The first clue to uncovering how property taxes are calculated is realizing that property taxes are local taxes that provide a major source of income to local governments to help pay for schools, libraries, roads, police, fire protection and many other services. Obviously it costs to provide these services, so once the different governing authorities, such as the city, county and local school districts that provide these services, set their budget for the coming year; they will determine a mill levy, or tax rate, needed to cover these annual expenses.
Calculating Property Taxes
Property taxes are calculated using a mill rate, or the tax per dollar of assessed value of property, where one mill is one-tenth of a cent ($.001). So for $2,000, one mill would be equal to $2.

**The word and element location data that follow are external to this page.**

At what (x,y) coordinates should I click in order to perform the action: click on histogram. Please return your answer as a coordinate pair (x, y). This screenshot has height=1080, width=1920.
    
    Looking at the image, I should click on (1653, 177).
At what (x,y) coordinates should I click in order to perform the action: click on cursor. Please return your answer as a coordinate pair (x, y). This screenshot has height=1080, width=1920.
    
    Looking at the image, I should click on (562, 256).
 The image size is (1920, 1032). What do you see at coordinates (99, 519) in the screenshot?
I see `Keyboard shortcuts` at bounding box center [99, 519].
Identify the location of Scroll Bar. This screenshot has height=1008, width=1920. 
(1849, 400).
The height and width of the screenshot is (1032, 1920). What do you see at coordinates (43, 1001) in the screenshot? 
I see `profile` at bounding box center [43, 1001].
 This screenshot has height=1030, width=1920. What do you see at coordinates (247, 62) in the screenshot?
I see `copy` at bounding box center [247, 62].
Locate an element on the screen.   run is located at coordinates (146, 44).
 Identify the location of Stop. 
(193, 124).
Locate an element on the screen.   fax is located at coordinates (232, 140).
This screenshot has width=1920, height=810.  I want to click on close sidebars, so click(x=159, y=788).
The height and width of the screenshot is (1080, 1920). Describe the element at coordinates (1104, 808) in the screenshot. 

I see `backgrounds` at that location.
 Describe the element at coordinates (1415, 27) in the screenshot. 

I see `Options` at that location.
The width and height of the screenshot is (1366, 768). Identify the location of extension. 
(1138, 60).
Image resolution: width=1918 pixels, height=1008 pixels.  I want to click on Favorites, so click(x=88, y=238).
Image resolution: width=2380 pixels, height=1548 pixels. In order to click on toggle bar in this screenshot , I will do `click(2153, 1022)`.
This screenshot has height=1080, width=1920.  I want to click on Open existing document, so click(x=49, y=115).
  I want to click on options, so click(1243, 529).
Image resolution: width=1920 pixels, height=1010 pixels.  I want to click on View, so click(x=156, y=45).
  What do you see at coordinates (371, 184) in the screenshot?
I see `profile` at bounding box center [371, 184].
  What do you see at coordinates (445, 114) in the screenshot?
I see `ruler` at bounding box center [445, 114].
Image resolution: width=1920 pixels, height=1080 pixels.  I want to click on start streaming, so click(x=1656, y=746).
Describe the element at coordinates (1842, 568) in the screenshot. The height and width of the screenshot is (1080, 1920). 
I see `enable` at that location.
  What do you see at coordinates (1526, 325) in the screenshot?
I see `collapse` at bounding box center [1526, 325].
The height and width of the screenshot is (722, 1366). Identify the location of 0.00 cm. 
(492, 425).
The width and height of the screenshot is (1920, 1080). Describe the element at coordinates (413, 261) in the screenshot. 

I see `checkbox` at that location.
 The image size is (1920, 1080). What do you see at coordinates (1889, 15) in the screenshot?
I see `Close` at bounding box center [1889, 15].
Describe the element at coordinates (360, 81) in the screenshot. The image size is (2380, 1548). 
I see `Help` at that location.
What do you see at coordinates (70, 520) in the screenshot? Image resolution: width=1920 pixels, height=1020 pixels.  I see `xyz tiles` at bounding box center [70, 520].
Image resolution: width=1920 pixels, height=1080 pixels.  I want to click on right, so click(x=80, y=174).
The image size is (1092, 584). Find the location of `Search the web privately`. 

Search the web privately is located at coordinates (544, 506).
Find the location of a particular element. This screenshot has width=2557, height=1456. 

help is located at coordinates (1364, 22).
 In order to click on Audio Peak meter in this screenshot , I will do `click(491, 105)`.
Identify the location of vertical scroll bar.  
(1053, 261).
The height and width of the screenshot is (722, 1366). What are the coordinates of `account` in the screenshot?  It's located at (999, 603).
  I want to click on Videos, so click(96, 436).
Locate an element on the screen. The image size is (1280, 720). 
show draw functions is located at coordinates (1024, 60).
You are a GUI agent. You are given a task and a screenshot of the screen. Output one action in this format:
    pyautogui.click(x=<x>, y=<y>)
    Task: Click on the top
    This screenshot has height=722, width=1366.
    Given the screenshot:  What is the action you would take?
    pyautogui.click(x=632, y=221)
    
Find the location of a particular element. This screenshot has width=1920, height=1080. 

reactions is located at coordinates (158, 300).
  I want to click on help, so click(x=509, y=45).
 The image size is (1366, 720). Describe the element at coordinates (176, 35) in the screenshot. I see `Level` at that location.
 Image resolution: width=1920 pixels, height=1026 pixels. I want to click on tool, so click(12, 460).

For example, say the county mill rate is 1%, the city’s is 0.03% and the local school district’s is 0.02%, the total mill rate, or property tax rate, for that jurisdiction 1.05%.
Property taxes are calculated by taking the mill levy, or property tax rate, and multiplying it by the assessed value of the property. This leads to the next question, how is a property “assessed” to determine its value?
Assessing the Value of the Property
A property’s assessed value is based on its market value, or how much the property would sell for under normal conditions, as determined by the assessor, i.e. the local official who estimates the value of all the properties in the community. Once the market value is determined, the assessed value is calculated by multiplying the market value by the assessment rate.
There are a few different methods an assessor may use to determine a property’s market value:
- 1. Market Approach - With this approach the assessor will compare the property to similar properties that have recently sold. This is the most common approach for residential properties.
- Income Approach - This approach determines the value based on how much income it would make if it were rented out, while also considering how much it would cost to manage and maintain the property.
- Cost Approach - This approach looks at how much it would cost to replace the property, including the structure and land, minus any depreciation.
The level of assessment(LOA) or assessment rate is then multiplied by the fair market value to determine the assessed value of the property. The LOA is the percentage of full value at which properties are being assessed within a community, and is established by the assessor. To calculate your property tax, multiply the assessed value of the property by the total mill levy or tax rate.
For example, a home that has a market value of $300,000 and exists within a community where the LOA is 85%, the assessed value of the property would be $255,000. By multiplying the previously established property tax rate of 1.05%, by the assessed value of $255,000, the end result are property taxes of $2677.50.
If you are ever unsure about the assessed value of your property, you can contact your local county or municipality and discuss it with the assessor. Obviously it’s important that the property is assessed fairly so that you pay fair property taxes.